Le quotidien de gauche est à son niveau le plus bas depuis sa création il y a 40 ans. Vendu en moyenne à 50 000 exemplaires sur l’ensemble de l’Hexagone en 2016, Libération se situe désormais au même niveau de diffusion qu’un (gros) quotidien départemental.
Libération a vu sa diffusion payée baisser de 17 % l’année dernière et même de plus de 30 % sur les seules ventes en kiosques. Le journal fondé par Serge July en 1976 ne diffuse plus qu’à 20 000 exemplaires chez les marchands de journaux du territoire français. Si on ajoute les abonnements, eux aussi en recul, Libération plafonne à moins de 50 000 exemplaires. A ce chiffre s’agrègent, il est vrai, 25 000 exemplaires vendus aux réseaux parallèles, tels les compagnies aériennes et la SNCF. Ces circuits, avant tout destinés à mettre en avant gratuitement les journaux auprès des lecteurs VIP, sont coûteux. La conjonction de plusieurs paramètres explique le recul qui s’accélère. L’application SFR Presse lancée par l’opérateur téléphonique à l’été 2016 à destination de ses clients, a taillé à la hache les ventes papier. Et pour cause, les abonnés à SFR bénéficient pour un prix dérisoire de la lecture du quotidien. Les autres journaux du groupe détenu par Patrick Drahi, L’Express notamment, sont aussi proposés dans le package. La fameuse convergence entre les tuyaux et les contenus rédactionnels vantée par SFR s’est pour l’instant traduite par une baisse importante des recettes de Libération. Le titre peut toujours se consoler avec le bond réalisé par son lectorat numérique.
Autre élément d’explication : la baisse mécanique en 2016 des ventes, après les chiffres flatteurs de 2015 réalisés à la suite des attentats islamiques au Bataclan et au Stade de France. Enfin, le virage éditorial vers la gauche du PS, entamé depuis plusieurs mois sous la houlette de Laurent Joffrin et de Johan Hufnagel, a fait fuir le lectorat modéré de Libération. A l’image des ministres sociaux-démocrates qui passent dans le camp d’Emmanuel Macron, de nombreux aficionados de Libé achètent désormais Le Monde, notamment.

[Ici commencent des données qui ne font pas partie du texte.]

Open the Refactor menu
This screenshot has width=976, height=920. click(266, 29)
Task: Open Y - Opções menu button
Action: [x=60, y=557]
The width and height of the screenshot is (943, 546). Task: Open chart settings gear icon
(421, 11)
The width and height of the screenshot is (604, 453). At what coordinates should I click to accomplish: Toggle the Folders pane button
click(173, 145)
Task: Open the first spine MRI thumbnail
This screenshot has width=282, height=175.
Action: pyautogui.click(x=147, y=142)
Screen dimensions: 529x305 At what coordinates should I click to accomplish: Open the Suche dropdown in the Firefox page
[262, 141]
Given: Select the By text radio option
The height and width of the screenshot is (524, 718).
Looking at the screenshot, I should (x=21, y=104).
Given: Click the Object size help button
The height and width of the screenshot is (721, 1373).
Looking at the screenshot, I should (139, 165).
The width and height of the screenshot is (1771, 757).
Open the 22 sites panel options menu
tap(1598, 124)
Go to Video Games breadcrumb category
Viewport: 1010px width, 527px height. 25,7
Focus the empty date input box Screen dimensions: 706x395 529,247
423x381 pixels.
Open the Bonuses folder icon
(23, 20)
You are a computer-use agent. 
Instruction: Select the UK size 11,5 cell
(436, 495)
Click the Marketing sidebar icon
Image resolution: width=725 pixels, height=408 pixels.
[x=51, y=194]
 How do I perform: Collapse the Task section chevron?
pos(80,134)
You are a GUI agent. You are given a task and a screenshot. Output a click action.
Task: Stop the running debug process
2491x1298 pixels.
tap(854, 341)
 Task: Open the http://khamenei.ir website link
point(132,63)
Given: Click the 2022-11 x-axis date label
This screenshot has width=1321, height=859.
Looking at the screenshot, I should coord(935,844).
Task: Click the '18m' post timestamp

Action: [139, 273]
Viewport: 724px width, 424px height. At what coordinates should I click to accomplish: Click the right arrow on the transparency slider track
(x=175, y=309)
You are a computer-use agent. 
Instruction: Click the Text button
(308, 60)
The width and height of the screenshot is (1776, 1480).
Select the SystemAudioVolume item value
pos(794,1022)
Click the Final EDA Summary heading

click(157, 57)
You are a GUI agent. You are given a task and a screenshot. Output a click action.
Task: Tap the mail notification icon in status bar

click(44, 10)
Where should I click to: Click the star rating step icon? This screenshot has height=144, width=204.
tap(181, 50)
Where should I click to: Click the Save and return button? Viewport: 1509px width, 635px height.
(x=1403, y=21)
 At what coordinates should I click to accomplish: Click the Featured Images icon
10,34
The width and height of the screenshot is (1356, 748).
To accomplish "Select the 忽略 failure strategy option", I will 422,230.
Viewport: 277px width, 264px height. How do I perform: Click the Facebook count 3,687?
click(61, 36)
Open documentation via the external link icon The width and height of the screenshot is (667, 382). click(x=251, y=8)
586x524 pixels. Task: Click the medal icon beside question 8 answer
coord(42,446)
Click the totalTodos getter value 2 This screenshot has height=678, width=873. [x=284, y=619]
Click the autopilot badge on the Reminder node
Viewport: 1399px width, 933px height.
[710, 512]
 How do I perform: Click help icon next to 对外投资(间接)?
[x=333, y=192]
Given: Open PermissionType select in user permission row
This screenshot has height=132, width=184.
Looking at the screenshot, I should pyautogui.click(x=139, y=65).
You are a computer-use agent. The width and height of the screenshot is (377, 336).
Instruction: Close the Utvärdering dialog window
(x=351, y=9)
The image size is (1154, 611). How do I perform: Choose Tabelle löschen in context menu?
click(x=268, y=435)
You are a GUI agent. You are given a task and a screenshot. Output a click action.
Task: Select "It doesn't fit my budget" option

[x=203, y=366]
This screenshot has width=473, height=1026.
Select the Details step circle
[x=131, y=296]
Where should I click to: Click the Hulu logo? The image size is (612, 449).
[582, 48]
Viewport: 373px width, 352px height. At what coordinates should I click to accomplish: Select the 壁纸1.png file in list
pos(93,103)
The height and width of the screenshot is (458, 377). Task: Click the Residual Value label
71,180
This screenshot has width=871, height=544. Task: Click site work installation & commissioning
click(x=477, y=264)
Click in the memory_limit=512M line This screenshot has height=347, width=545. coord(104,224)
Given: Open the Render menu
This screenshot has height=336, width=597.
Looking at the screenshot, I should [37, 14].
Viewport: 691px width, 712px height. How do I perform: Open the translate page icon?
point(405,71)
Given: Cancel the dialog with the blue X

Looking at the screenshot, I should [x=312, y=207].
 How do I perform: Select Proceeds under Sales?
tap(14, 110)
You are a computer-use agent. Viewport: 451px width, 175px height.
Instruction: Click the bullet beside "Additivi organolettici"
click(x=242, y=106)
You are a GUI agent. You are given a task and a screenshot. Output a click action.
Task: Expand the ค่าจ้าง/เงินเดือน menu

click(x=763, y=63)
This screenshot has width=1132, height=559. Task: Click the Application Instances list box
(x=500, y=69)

Dans ce contexte, SFR Médias songe logiquement à limiter les pertes du quotidien qui emploie encore 160 salariés, dont une centaine de journalistes. L’hypothèse d’un arrêt de l’édition imprimée après les élections présidentielles, ne serait plus taboue en interne. Le départ programmé du directeur général de Libération, Richard Karacian, semble s’inscrire dans cette volonté de réduire la voilure. Les difficultés ne semblent pourtant pas être une fatalité au sein des médias de gauche. Alors que son ancêtre Libération, symbole encore vivant de la génération post soixante-huitarde, touche le fond, Mediapart annonce 130 000 abonnements en 2016 et des profits atteignant presque deux millions d’euros.